SOURCE PASSAGE
◇ ◇ ◇
A Merchant Marine at the age of 18, Paul Teutul Sr.’s life hasn’t always been a pleasant journey, with his mother drinking heavily as the reality television star grew up. And in recent years, things have also been somewhat challenging, as Paul Teutul’s finances fell to pieces. It’s been rather quiet around him – but soon, the TV celebrity might be back on track.
So how did Paul Teutul Sr. become a reality television star? And what is the 73-year-old doing today? This is all you need to know about him!
Becoming a celebrity is the dream of millions of people around the world. But, whether it’s being an athlete, actor, dancer, entertainer, or any other kind, reaching the absolute top requires hard work and dedication.
Paul Teutul Sr. – ‘American Chopper’
But for some, fame comes through a whole different path. For example, Gordon Ramsay and Emeril Lagasse were great chefs at first. And when television networks wanted them to cook on television – or help restaurants back on their feet – they became celebrities known worldwide through their occupation, which at first might not be seen as a celebrity job.
But in the world of television, there are hundreds of different ways to become famous. Some have a very special or unique family, others – like Rick Harrison – a famous Pawn Shop, while others have a great skill in customizing motorcycle bikes.
◇ ◇ ◇
Item coordinate data
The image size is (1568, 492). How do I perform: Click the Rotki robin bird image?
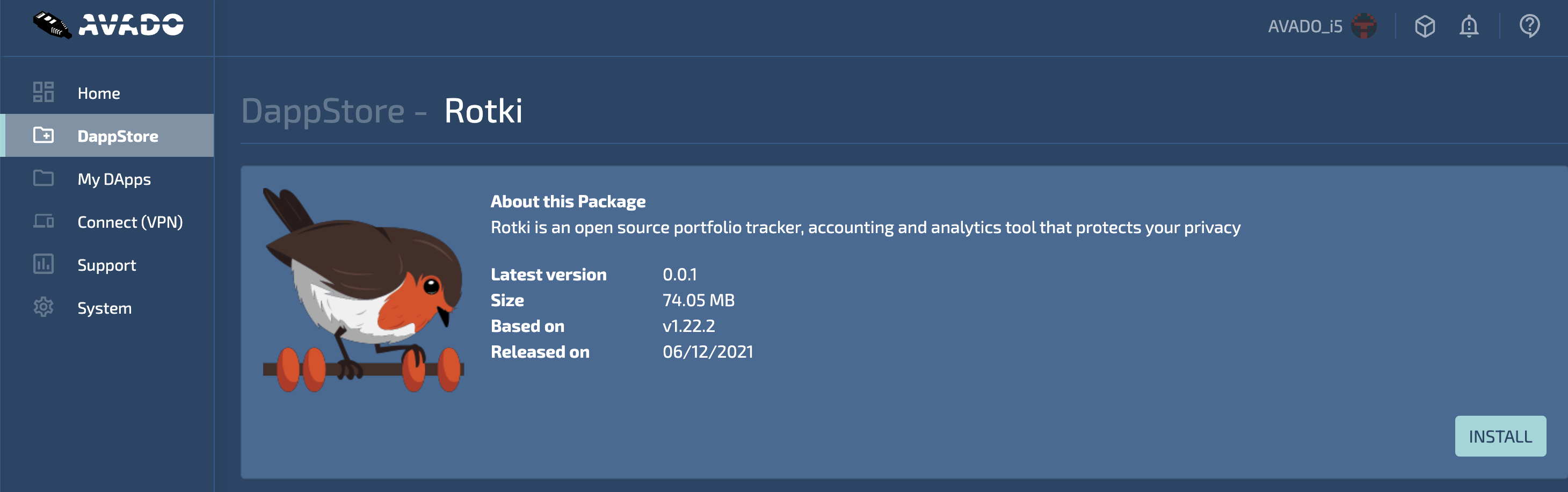364,289
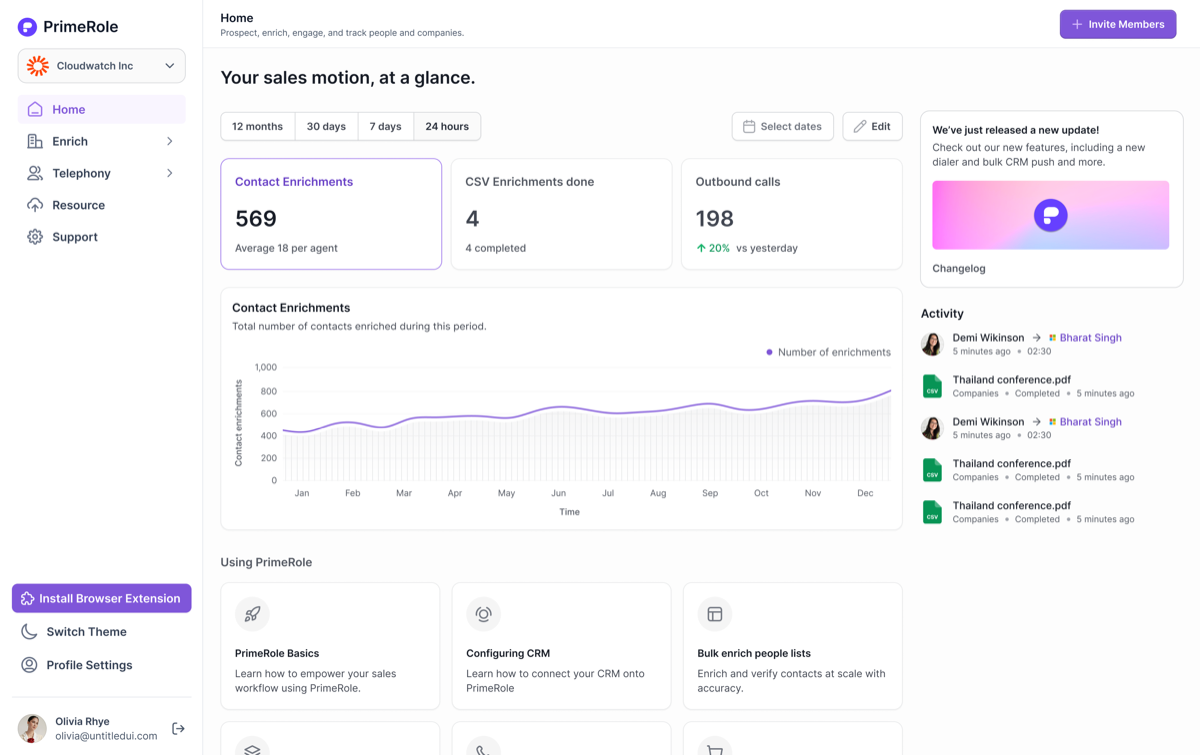Switch to the 7 days range tab
The image size is (1200, 755).
pyautogui.click(x=385, y=126)
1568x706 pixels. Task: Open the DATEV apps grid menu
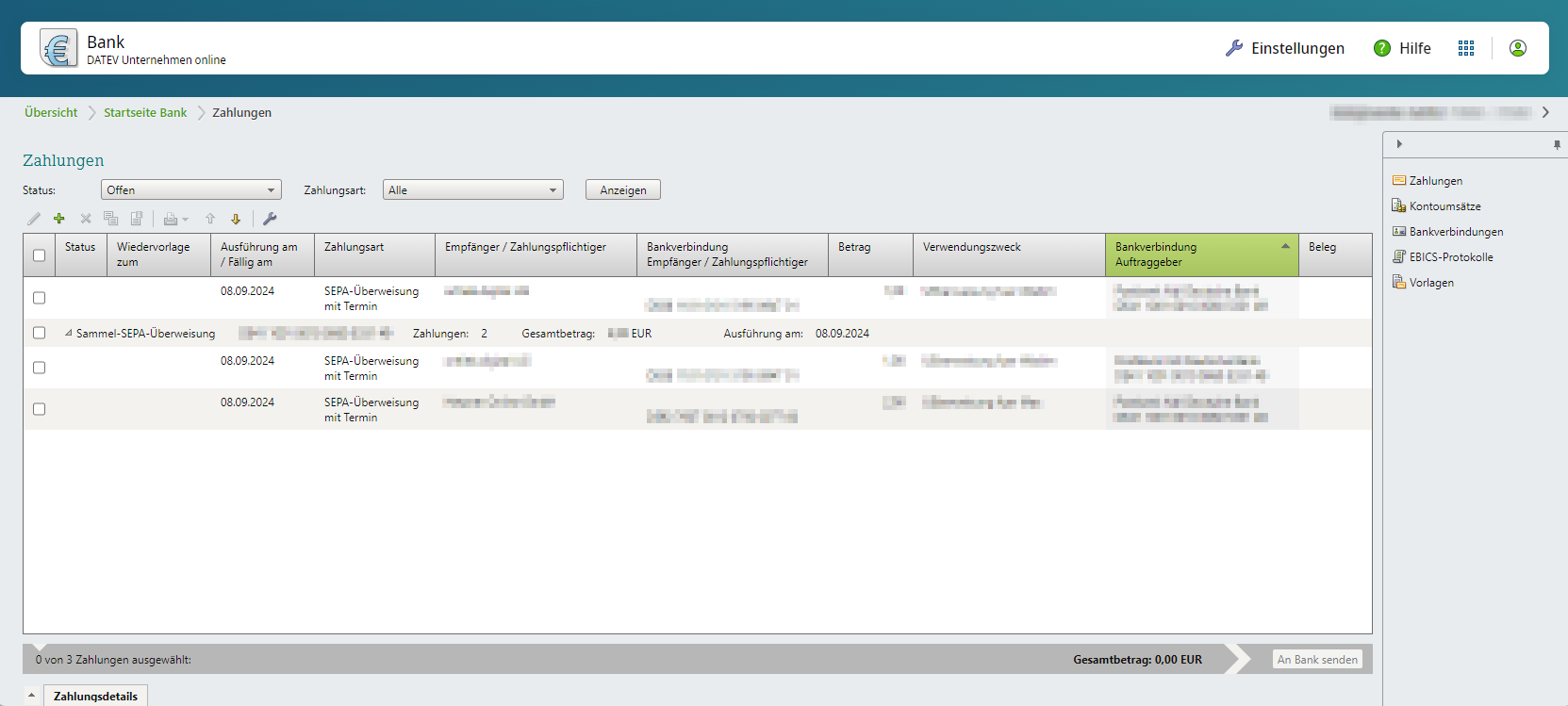tap(1465, 48)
◇ ◇ ◇
TASK BRIEF
Duplicate everything in the passage on Paul Teutul Sr. from "Paul Teutul Sr. –" down to "customizing motorcycle bikes.". The item coordinate data plays no part in what comes next.

ANSWER
Paul Teutul Sr. – ‘American Chopper’
But for some, fame comes through a whole different path. For example, Gordon Ramsay and Emeril Lagasse were great chefs at first. And when television networks wanted them to cook on television – or help restaurants back on their feet – they became celebrities known worldwide through their occupation, which at first might not be seen as a celebrity job.
But in the world of television, there are hundreds of different ways to become famous. Some have a very special or unique family, others – like Rick Harrison – a famous Pawn Shop, while others have a great skill in customizing motorcycle bikes.